1 (a) to 1 (h) are schematic sectional views showing one embodiment of a method for manufacturing an inspection jig according to the present invention in the order of steps.

2A to 2H are schematic sectional views showing another embodiment of the method of manufacturing the inspection jig according to the present invention in the order of steps.

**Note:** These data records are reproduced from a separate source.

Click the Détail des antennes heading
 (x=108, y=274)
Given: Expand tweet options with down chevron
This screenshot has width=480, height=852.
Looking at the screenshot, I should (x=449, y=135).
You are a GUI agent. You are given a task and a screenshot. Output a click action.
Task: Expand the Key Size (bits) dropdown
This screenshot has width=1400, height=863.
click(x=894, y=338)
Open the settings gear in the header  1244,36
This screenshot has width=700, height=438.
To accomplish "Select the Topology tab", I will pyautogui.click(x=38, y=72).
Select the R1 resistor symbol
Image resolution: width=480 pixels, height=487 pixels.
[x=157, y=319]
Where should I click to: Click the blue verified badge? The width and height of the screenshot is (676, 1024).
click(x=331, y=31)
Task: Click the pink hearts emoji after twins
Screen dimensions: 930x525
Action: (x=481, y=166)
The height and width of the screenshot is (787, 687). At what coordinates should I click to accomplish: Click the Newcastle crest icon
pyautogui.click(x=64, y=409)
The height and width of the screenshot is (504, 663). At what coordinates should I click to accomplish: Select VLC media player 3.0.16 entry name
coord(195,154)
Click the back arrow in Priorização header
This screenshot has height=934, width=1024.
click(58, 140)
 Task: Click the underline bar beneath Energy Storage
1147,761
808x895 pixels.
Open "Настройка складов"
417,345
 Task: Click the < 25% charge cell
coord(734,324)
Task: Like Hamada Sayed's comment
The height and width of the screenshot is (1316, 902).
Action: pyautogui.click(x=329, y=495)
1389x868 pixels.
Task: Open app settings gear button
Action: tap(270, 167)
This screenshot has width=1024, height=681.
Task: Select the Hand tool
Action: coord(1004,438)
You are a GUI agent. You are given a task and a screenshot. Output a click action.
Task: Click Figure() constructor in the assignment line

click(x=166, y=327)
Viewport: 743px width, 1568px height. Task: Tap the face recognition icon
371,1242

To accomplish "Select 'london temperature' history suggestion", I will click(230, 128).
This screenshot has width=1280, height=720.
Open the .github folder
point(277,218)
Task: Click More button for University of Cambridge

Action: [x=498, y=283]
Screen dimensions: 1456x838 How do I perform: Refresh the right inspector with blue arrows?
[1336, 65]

FIGS. 3A to 3E are schematic sectional views showing an example of a conventional method for manufacturing an inspection jig in the order of steps.

[Explanation of symbols]

11, 12 insulating base material 21 conductor layer 21a, 22 wiring layer 31, 32 resist pattern 33 photosensitive layer 33a resist pattern 41, 42 first negative photosensitive layer 41a 42a: pattern-exposed first negative photosensitive layer 41b, 42b ... resist pattern 51, 52 ... second negative photosensitive layer 51a, 52a ... pattern-exposed second negative photosensitive layer 51b, 52b ... ... Resist patterns 61,62 ... Openings 71,72 ... Inspection electrodes

Continued on front page F term (reference) 2G011 AA16 AA21 AB06 AC14 AE03 AF06 4M106 AA08 AC01 BA01 CA01 DD04 DD10 5E339 AB02 BC02 BD06 BD08 BD11 BE11 CC01 CC02 CE11 CE12 CE16 CE19 CF02 CF15 CG04 DD02 5E343 AA03 AA16 BB33 BB33 BB71 CC62 DD43 FF30 GG06 GG08

Claims (2)

[Claims] 1. A method for manufacturing an inspection jig, comprising the following steps. (A) a step of preparing a material in which a conductor layer is formed on an insulating base material; (B) forming a photosensitive layer on the conductor layer and patterning to form a resist pattern; (C) forming a wiring layer by etching the conductor layer using the resist pattern as a mask and removing the resist pattern; (D) forming a first negative photosensitive layer on the insulating base material and the wiring layer and performing pattern exposure; (E) forming a second negative photosensitive layer on the pattern-exposed first negative photosensitive layer and performing pattern exposure; (F) a step of developing the pattern-exposed first negative photosensitive layer and the pattern-exposed second negative photosensitive layer to remove an unexposed portion of the photosensitive layer to form a resist pattern having an opening; (G) forming an inspection electrode in the opening by electrolytic plating; (H) a step of removing the resist pattern to produce an inspection jig having the wiring layer and the inspection electrode on the insulating base material. 2. A method for manufacturing an inspection jig, comprising the following steps. (A) a step of preparing a material in which a conductor layer is formed on an insulating base material; (B) forming a first negative photosensitive layer on the conductor layer and performing pattern exposure; (C) forming a second negative photosensitive layer on the pattern-exposed first negative photosensitive layer and performing pattern exposure; (D) a step of developing the pattern-exposed first negative photosensitive layer and the pattern-exposed second negative photosensitive layer to remove an unexposed portion of the photosensitive layer and form a resist pattern having an opening; . (E) forming an electrode by performing electrolytic plating on the opening. (F) removing the resist pattern; (G) forming a photosensitive layer on the conductive layer and the electrode on the insulating base material and performing a series of patterning processes such as pattern exposure and development to form a resist pattern; (H) etching the conductor layer using the resist pattern as a mask, removing the resist pattern to form a wiring layer, and forming an inspection jig on which the wiring layer and the electrodes are formed on the insulating base material; The process of making.